Several months later, I noticed in BeerSmith that there was a place to change the temperature that the beer fermented at.
So I read up on this topic and discovered that there can be varying amounts of CO2 that remains in the beer from the fermentation.

So as a test, I went back and checked in BS on those previous recipes.
All 3 of them had a value of 68 degrees entered.
I changed the temp values for the 2 beers to the temps of 63 and lo and behold, the amount of priming sugar needed to carb them dropped from 4.2 oz DOWN to 3.85 grams.
So, my take on this is that it is a real factor.

A batch that I brewed later in the summer and used a swamp cooler to keep cool at 65 degrees also got a little bit less sugar than it would have gotten if I kept the 68 degrees in the BS profile.

Perhaps others can chime in on this matter.
 
I may need to leave in the primary tonight. Will it be ok if the temp drops to 60 before I bottle tomorrow?

yes you will be fine..all the risk of off flavors are pretty slim at this point cause you fermented at a good temp range..you are all good dude.
 
Also the off flavors in an ale will come with too hot fermentation. Too cold will just put the yeast to sleep. If fermentation is really done, then going cold is not bad. A lot of people "cold crash" drop beer close to freezing for a few days, for most of the yeast to drop out and clear the beer before bottling. Even then there's plenty of yeast to carb.

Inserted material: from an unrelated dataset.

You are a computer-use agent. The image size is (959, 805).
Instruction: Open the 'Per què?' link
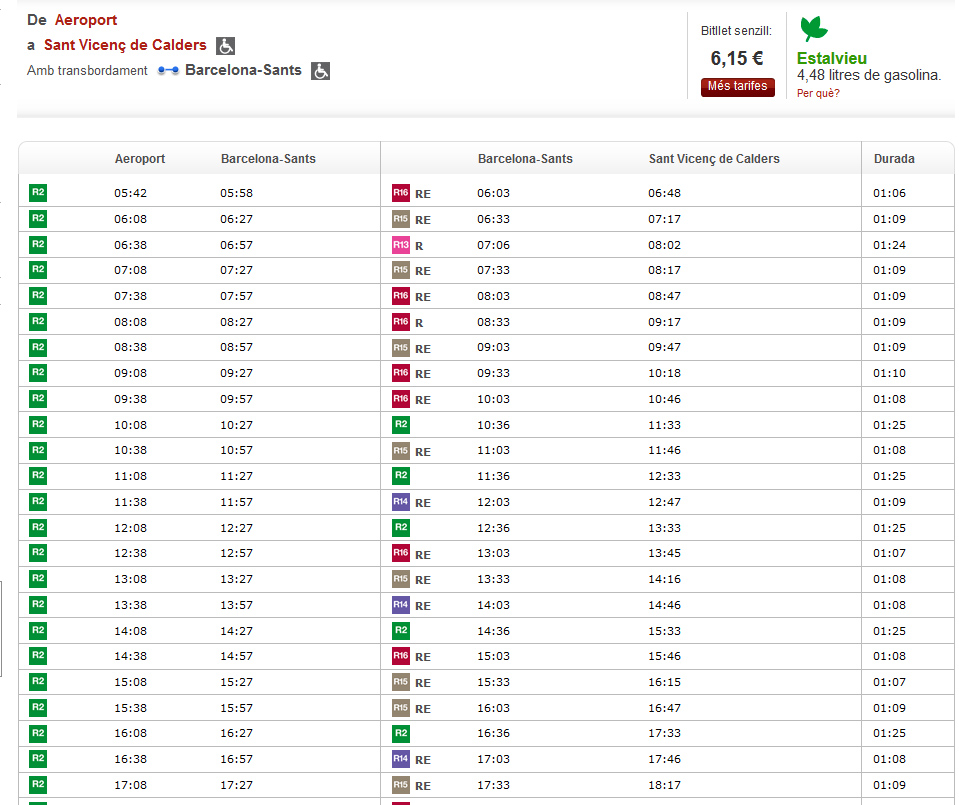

Primary: Maibock, Helles (first partigyle batch)
Secondary: Mojave Red, Irish Stout
On tap: Orange Belgian IPA, Turbo IIPA
Bottled: Dwarven Gold Ale, La Fin Du Mond clone, Hefeweizen
 
That is very interesting. So if you keep your temperature within the range of the specific type of beer (ale, porter, stout, etc.) does it matter if it varies a few degrees? Im asking this because I would like to make some beer this winter and ferment in the house, but our temperature drops from 70 to 65 during the night time. Will a 5 degree temperature difference mess with the fermentation?
 
That is very interesting. So if you keep your temperature within the range of the specific type of beer (ale, porter, stout, etc.) does it matter if it varies a few degrees? Im asking this because I would like to make some beer this winter and ferment in the house, but our temperature drops from 70 to 65 during the night time. Will a 5 degree temperature difference mess with the fermentation?

try to keep temp swings within 3 degrees of the yeasts temp range ..i usually ferment in the mid range of the yeasts ideal temp
 
Routinely I start my beers at the lower end of the yeast temp. range, then raise the temp. by 4-5 degrees toward the end of fermentation to keep the yeast active. Then when ferm. is finished I always chill it. Even if it's not in true 'cold crash' territory(below 45) I think it helps clear my beers.
The priming calculators that I have seen ask for the highest temp. of the beer after it's finished fermenting. Warmer temps. drive off more CO2, and no more is being produced. So, in brewkinger's examples above, it makes sense that the 63* beers will have more CO2 in them than the 68* beer, requiring less priming sugar.